Créatifs face aux templates : concurrence déloyale
Depuis quelques années, nous assistons à un glissement des demandes graphiques (bornes interactives, web, application mobile, jeux…) de la part des commanditaires. Je remarque depuis un certain temps, que l’on conçoit de plus en plus des outils et non plus des objets formellement finis (virtuel ou non). Le travail et les compétences des designers et des graphistes doivent donc évoluer.
Les graphistes perdent le pouvoir
Ce mouvement s’est considérablement amplifié avec l’avènement du web collaboratif (web 2.0). Dorénavant, la partie Back Office est aussi, voir plus, importante, que le Front Office (partie visible pour le visiteur). Nos clients veulent absolument tous avoir la main sur le contenu et l’organisation de ce même contenu. Nous allons donc devoir créer et imaginer des systèmes de navigations, une direction artistique, une cohérence visuelle… mais sans avoir le « final cut » sur la version définitive en ligne et visible par les internautes.

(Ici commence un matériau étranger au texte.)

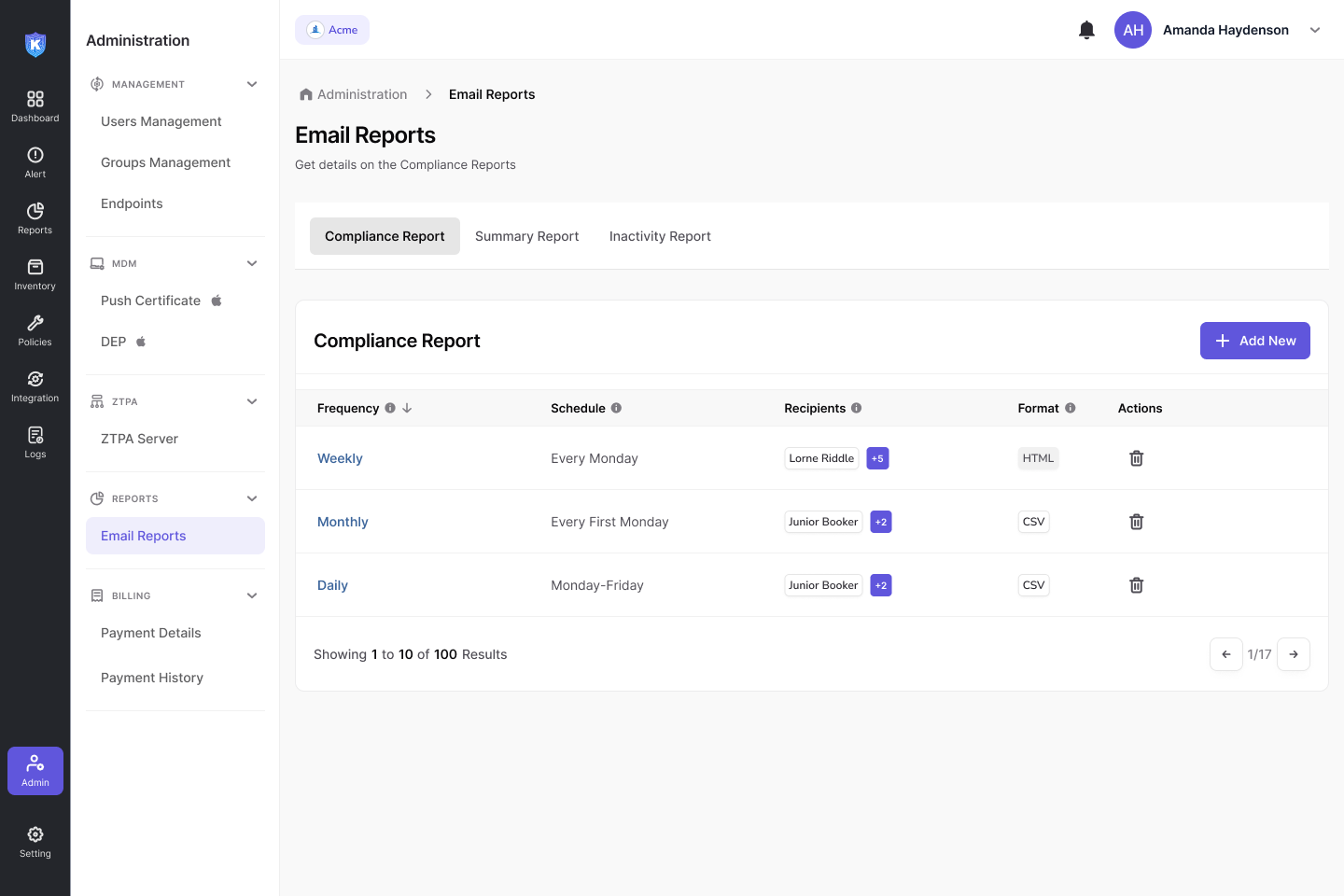Switch to the Summary Report tab

coord(526,236)
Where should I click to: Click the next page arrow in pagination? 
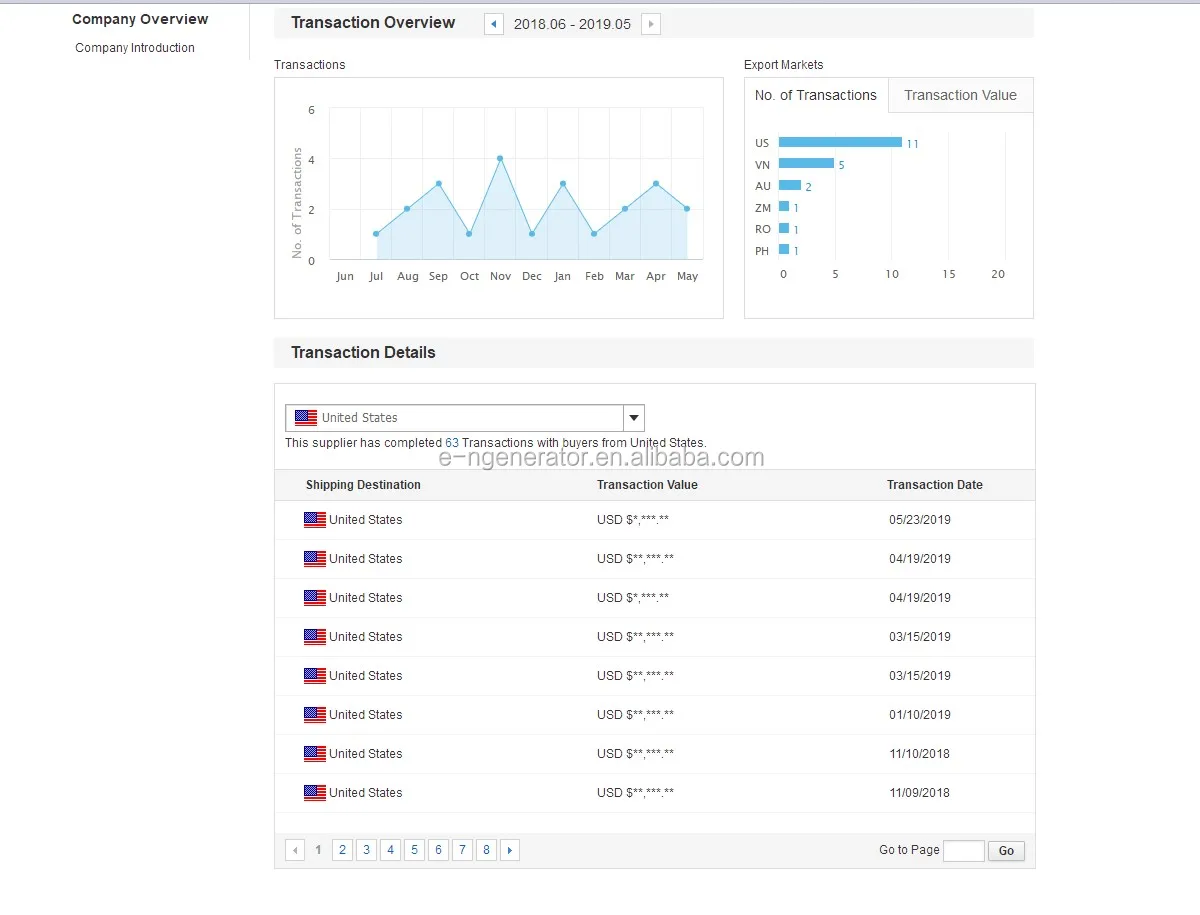click(510, 850)
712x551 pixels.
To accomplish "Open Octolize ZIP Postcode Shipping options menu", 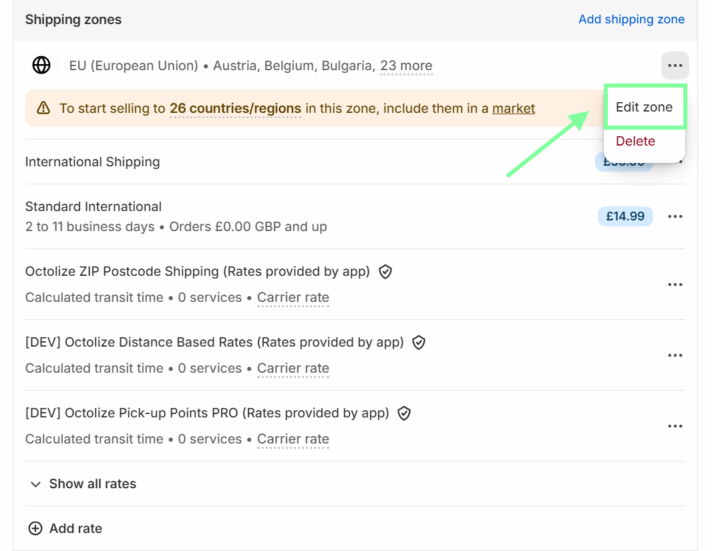I will pyautogui.click(x=675, y=284).
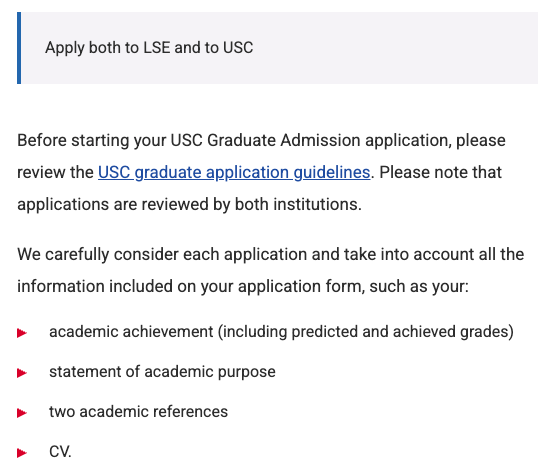Viewport: 538px width, 470px height.
Task: Open the USC graduate application guidelines link
Action: [x=234, y=173]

Nous allons créer des gabarits (les fameux Templates), des possibilités mais sans pouvoir contrôler graphiquement l’aspect final. C’est comme de créer une maquette graphique de journal papier que nous laisserions à disposition des rédacteurs et des journalistes. Ils choisissent eux-mêmes dans un catalogue de gabarits prédéfinis (2, 3 ou 4 colonnes, taille des caractères…) et envoient ça directement à l’imprimeur sans aucun contrôle et modification de la part du directeur artistique ou du graphiste.

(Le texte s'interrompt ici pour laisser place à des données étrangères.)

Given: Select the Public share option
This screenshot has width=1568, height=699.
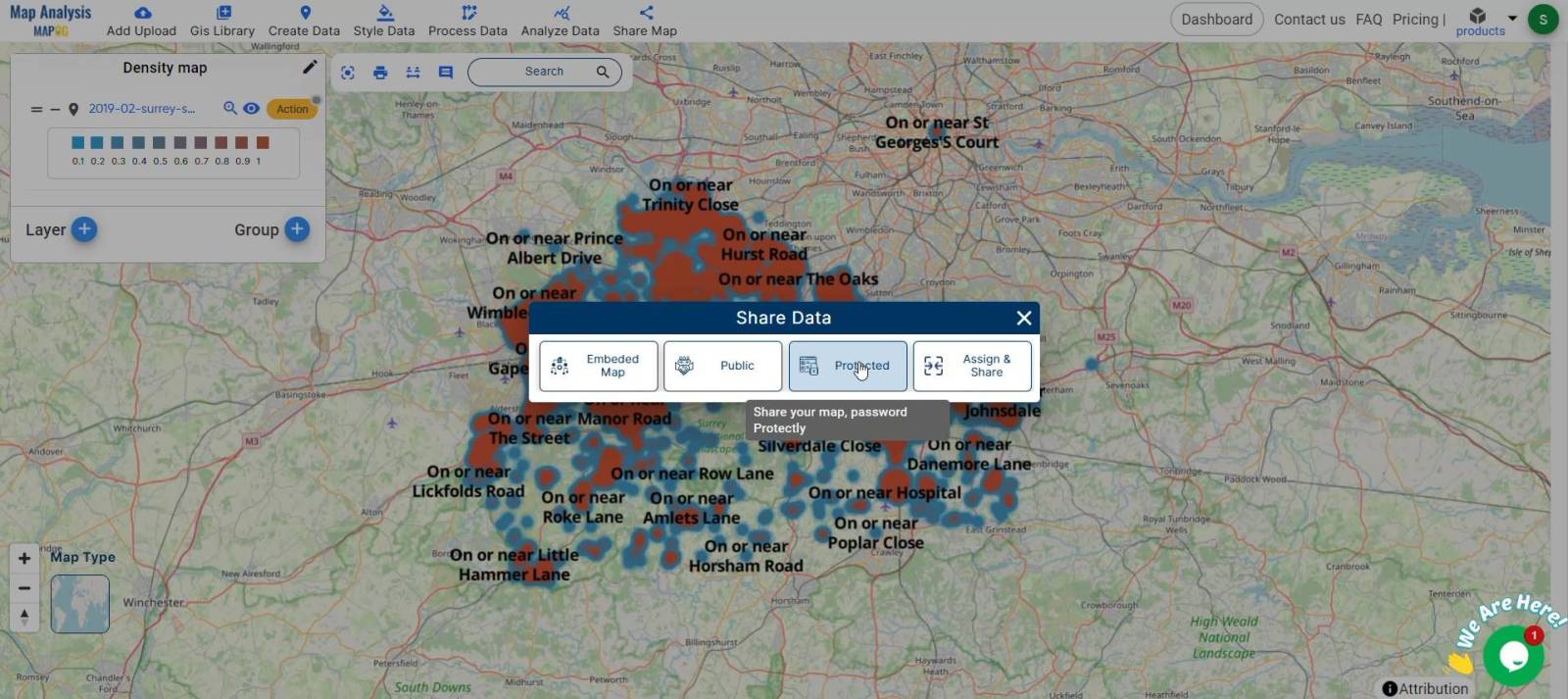Looking at the screenshot, I should pos(722,366).
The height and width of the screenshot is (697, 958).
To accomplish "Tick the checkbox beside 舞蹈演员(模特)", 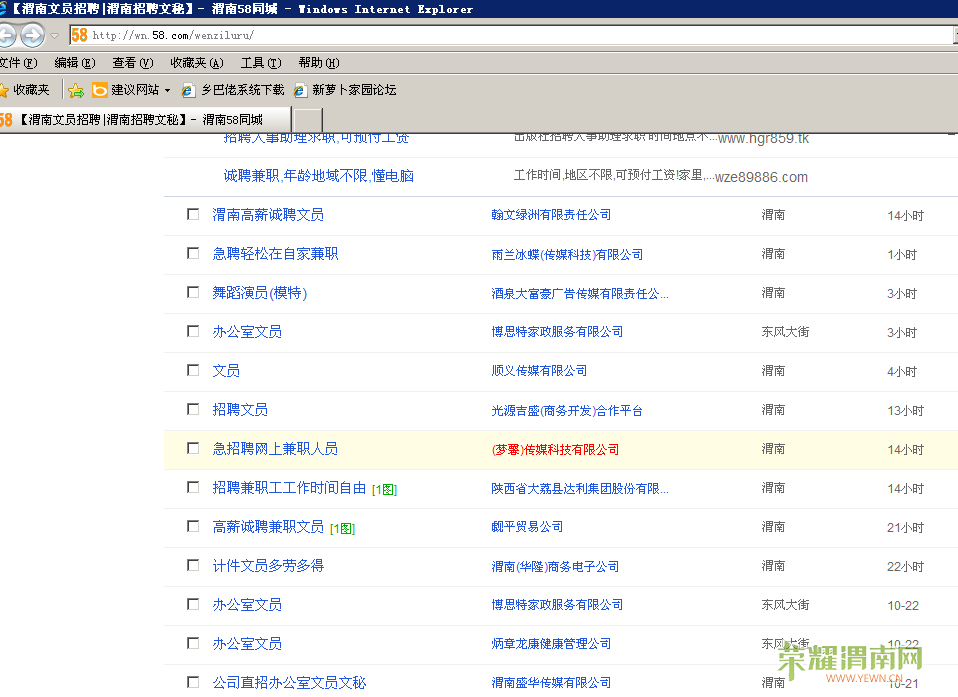I will click(x=193, y=292).
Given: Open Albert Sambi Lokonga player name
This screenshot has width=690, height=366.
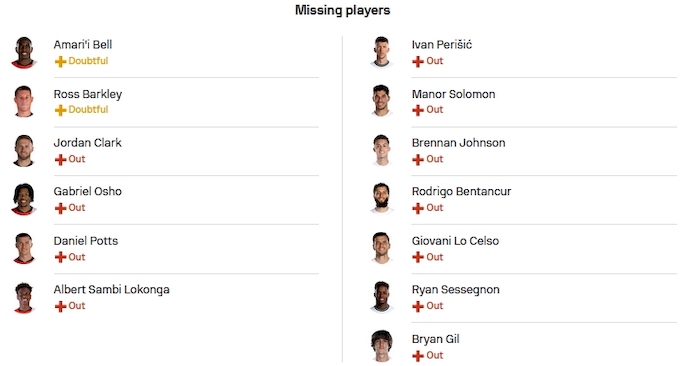Looking at the screenshot, I should click(111, 289).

Les graphistes doivent donc abandonner une partie de leur pouvoir et responsabilité issues du graphisme papier. Un graphiste responsable de la création et conception d’un catalogue, par exemple, se doit normalement de suivre la fabrication jusqu’au bout de son ouvrage. S’il le peut, il va voir directement à l’imprimerie la naissance de son « bébé ». Il est co-responsable (avec l’imprimeur) devant le client des éventuels problèmes techniques d’impression, de fabrication… bref il doit assumer le produit final.
Avec les nouveaux sites web et autres applications interactives, le designer/graphiste perd son contrôle total sur la forme de l’objet. Il doit jouer avec des possibilités, des contraintes, des extrêmes… il donne des indications, il dirige graphiquement plutôt qu’il ne maîtrise totalement la forme du produit son travail. Il faut bien sûr citer les systèmes de blog permettant à presque n’importe qui de faire son propre site web, faire sa boutique en ligne et de diffuser photos, vidéos, texte … très rapidement, facilement et gratuitement (dans la majorité des cas).
Les sites web se ressemblent tous (mêmes gabarits répétés à l’infini), bref plus aucune identité visuelle pour ces futurs sites. L’expérience utilisateur restera la même, entre un site de vente de chaussette, de bijoux ou un site sur la prévention du Sida. Graphiquement on utilise des gabarits prédéfinis, on change un peu la couleur du fond et le logo (merci les CSS), et le tour est joué (à très court terme). Au niveau ergonomie et navigation, on applique des règles toutes faites énoncées par des pseudos gourous du web rassurant tout le monde. Et pour finir ce tableau idyllique, les développeurs font du copier coller de codes préexistants.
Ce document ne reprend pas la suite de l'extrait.